━━ Supplied entries ━━

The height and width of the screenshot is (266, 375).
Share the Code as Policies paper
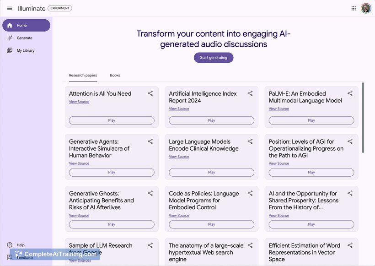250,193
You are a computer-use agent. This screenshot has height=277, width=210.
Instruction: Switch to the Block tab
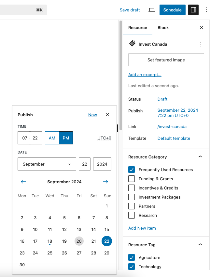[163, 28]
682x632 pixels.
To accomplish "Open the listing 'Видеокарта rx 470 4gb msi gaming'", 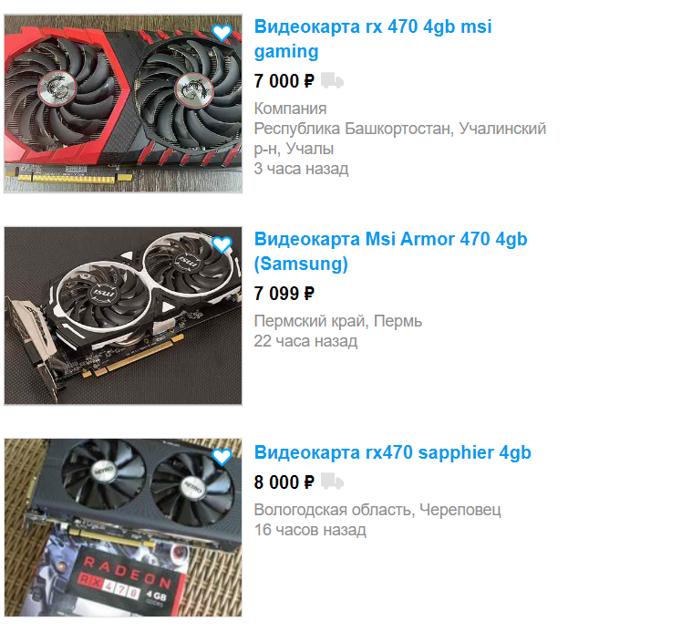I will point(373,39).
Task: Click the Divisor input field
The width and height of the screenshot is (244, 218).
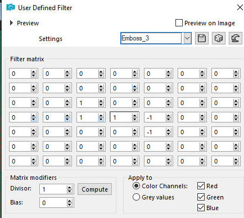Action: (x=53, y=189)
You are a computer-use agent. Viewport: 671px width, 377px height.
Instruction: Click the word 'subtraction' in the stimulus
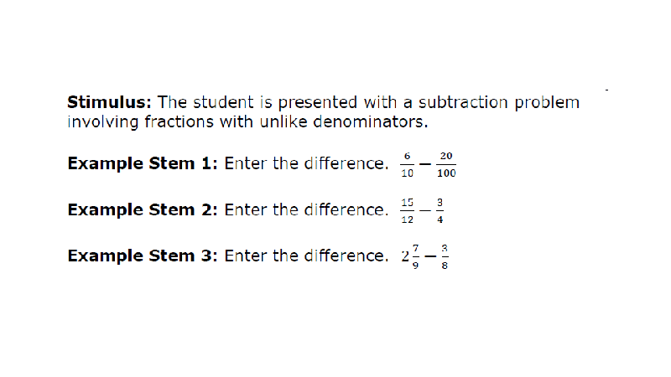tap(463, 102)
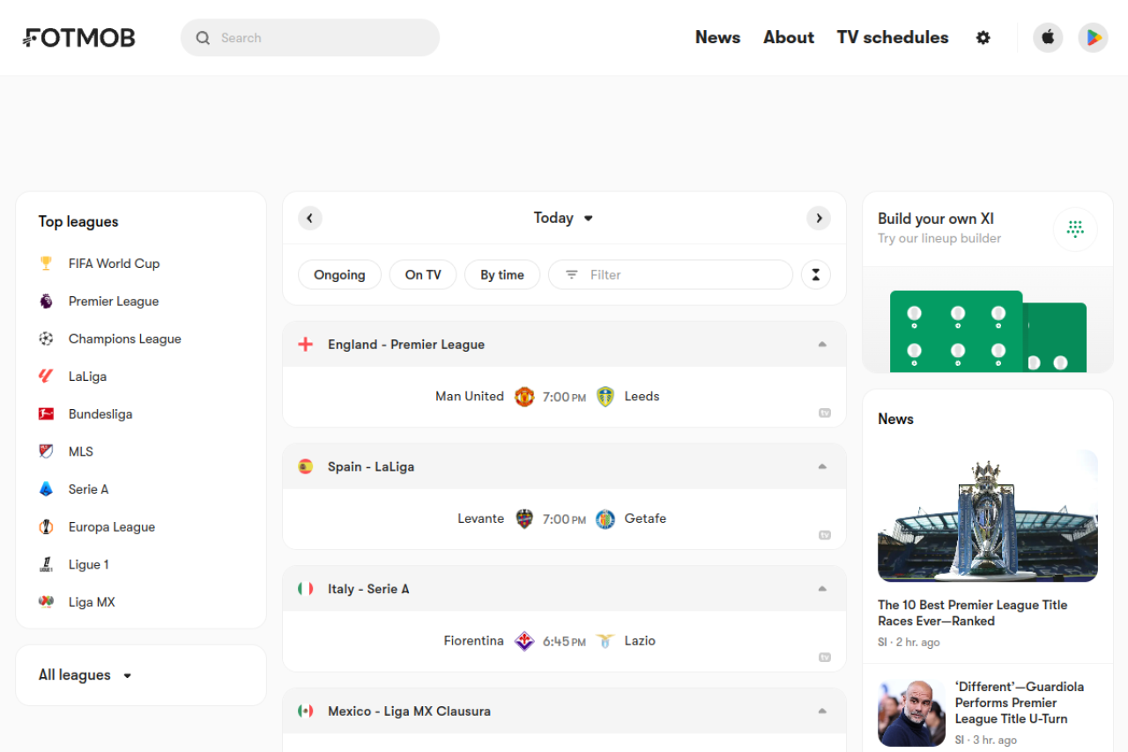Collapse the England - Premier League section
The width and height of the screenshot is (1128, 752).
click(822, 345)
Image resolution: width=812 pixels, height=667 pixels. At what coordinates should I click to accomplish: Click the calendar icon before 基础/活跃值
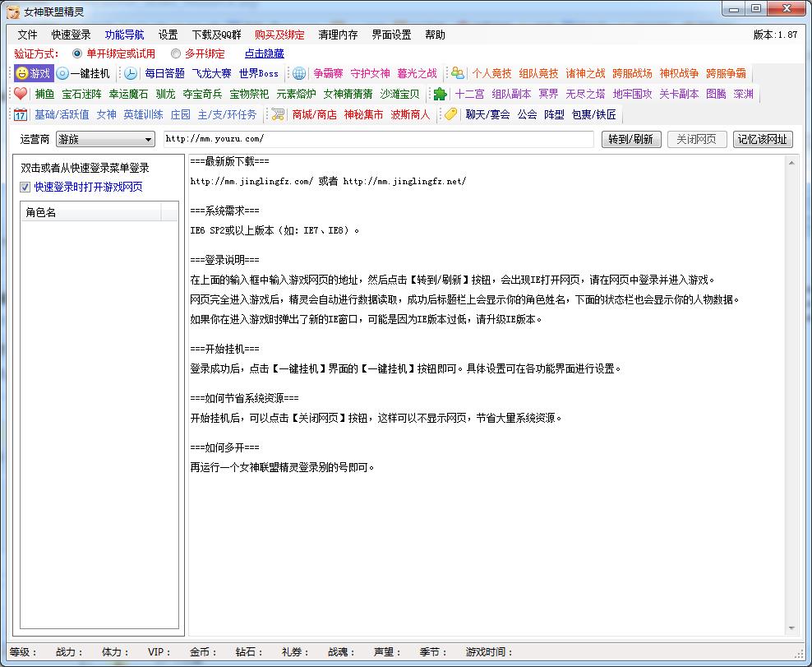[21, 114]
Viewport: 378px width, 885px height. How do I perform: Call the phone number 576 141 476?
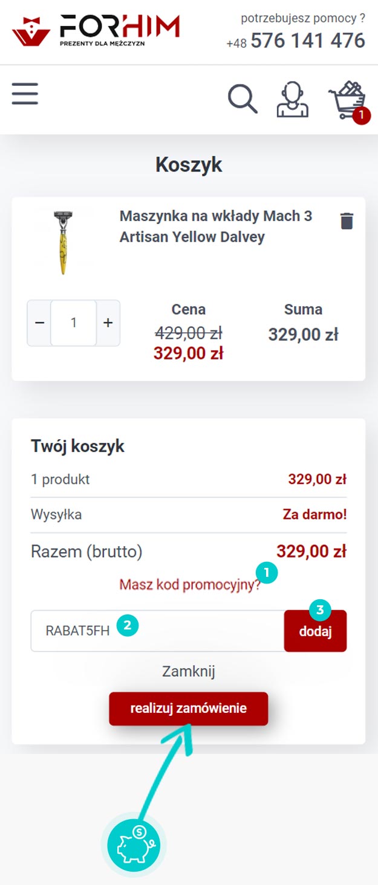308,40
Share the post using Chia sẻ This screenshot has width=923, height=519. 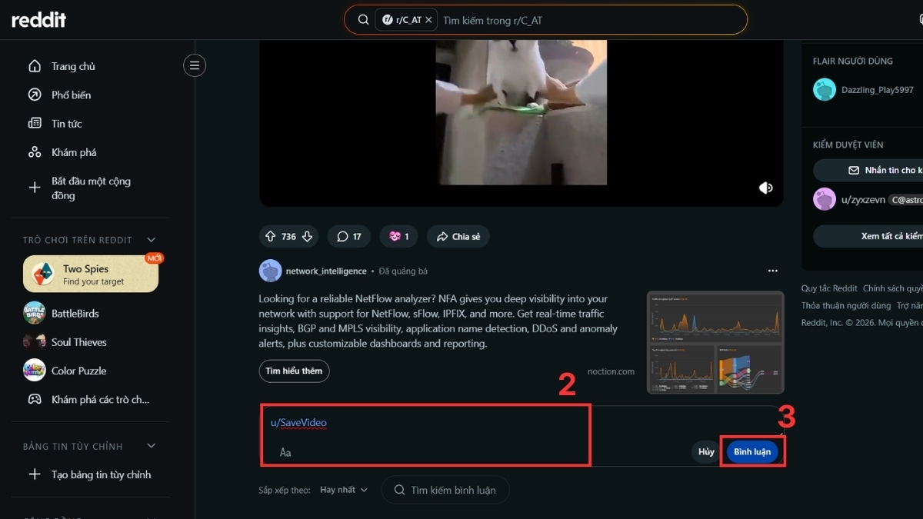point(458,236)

━━━

What to produce: Your answer should be the lines of the records that hold the string "agent".

Response to the task:
You are a computer-use agent. This screenshot has height=277, width=210.
You are a computer-use agent. Viewport: 671px width, 377px height.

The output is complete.